Il risultato del suo partito non consente a Scholz di intraprendere altre vie, anche perché l’analisi della sconfitta pre e post G7 lo ha messo in difficoltà persino all’interno della Spd. Martedì scorso il cancelliere ha dovuto fare i conti con quaranta interventi dei componenti del gruppo parlamentare socialdemocratico e si è ritrovato in mezzo a due fuochi. La destra interna vorrebbe finalmente una linea chiara in termini di politica d’asilo e migrazione: la scorsa settimana Scholz si è espresso a proposito dei rimpatri forzati degli stranieri che commettono reati, foss’anche in paesi considerati non sicuri come Siria e Afghanistan.

La dichiarazione arriva dopo il brutale accoltellamento di un poliziotto a Mannheim, poi morto in seguito alle ferite riportate. La manovra conservatrice è utile agli occhi dei socialdemocratici per mostrarsi all’altezza delle critiche di AfD, che alle elezioni europee ha sottratto voti anche ai socialisti. Ma l’ala destra vorrebbe uno sforzo ulteriore. Spingono in un’altra direzione i parlamentari della sinistra interna, che vedono la chiave per riguadagnare slancio in una politica economica emancipata dal feticcio del pareggio di bilancio tanto caro al ministro delle Finanze liberale, Christian Lindner. La sinistra sarebbe disposta anche a proporre un referendum interno contro i tagli imposti da Lindner, che rischierebbe però di vincolare il cancelliere, apparirebbe come un voto di sfiducia e acuirebbe lo stallo con i liberali. La legge di bilancio che va chiusa entro il 3 luglio, quando il Bundestag va in pausa estiva, è considerata però l’ultima occasione per la coalizione semaforo per invertire la tendenza del suo gradimento in picchiata.
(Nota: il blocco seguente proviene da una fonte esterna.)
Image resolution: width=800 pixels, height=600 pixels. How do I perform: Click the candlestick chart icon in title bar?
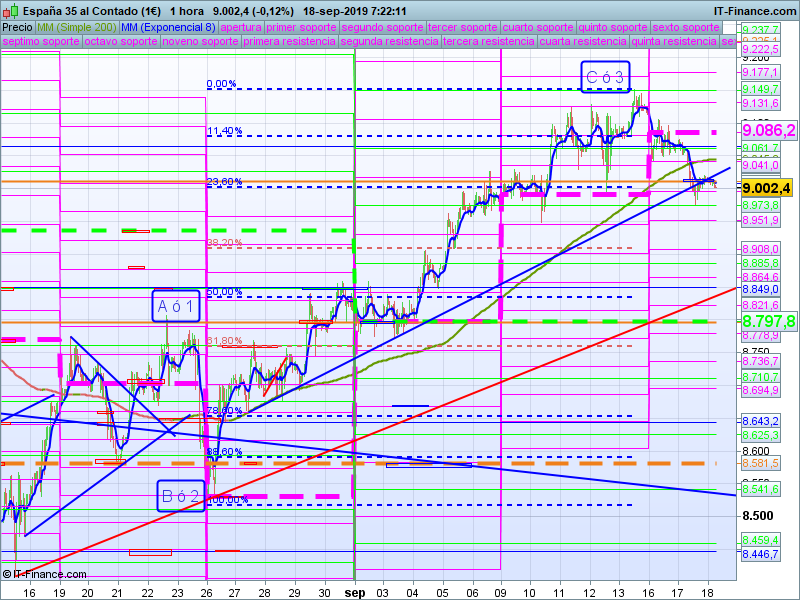tap(10, 10)
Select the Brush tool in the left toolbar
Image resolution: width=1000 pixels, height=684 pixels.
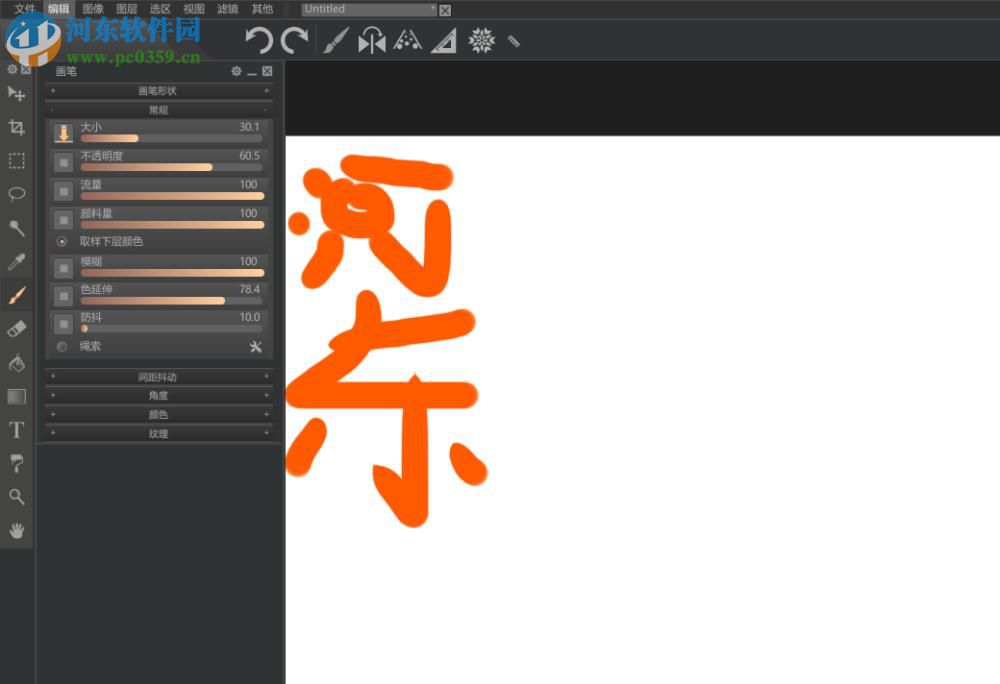click(16, 295)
Scholz ha dovuto affrontare anche critiche riguardo allo stile della sua campagna elettorale: è stato attaccato per non avere risposto alle domande dei giornalisti la sera del voto, come anche per aver privilegiato temi inefficaci. Un appunto che ha toccato anche il segretario generale Kevin Kühnert.

Grande critico dell’alleanza con la Fdp, secondo l’ala destra non è all’altezza del suo incarico e andrebbe sostituito. Il timore è che la Spd manchi di cogliere anche lo spirito delle prossime elezioni regionali in Germania orientale: in due dei tre Land in cui si va al voto, nei sondaggi, la Spd attualmente non è molto al di sopra della soglia di sbarramento del 5 per cento.

Insomma, il cancelliere incontra quasi più critiche dentro il suo partito che fuori. Ma il mobbing di un capo di governo non considerato più all’altezza in Germania è un classico: lo hanno saputo bene il socialdemocratico Willy Brandt e il cristianodemocratico Ludwig Erhard, mandati a casa dai loro stessi partiti.

L’atteggiamento di Scholz, che da sempre è al limite del saccente anche nei confronti dei suoi alleati e compagni di partito non lo aiuta a guadagnare simpatie: anche stavolta non vuole mettersi in discussione. La sua fortuna è che, ora come ora, le elezioni anticipate non convengono a nessuno dei partner di maggioranza. Neanche all’insofferente Fdp, che però più volte è stata alleata con la Cdu, che nei sondaggi si muove sul 30 per cento dei consensi.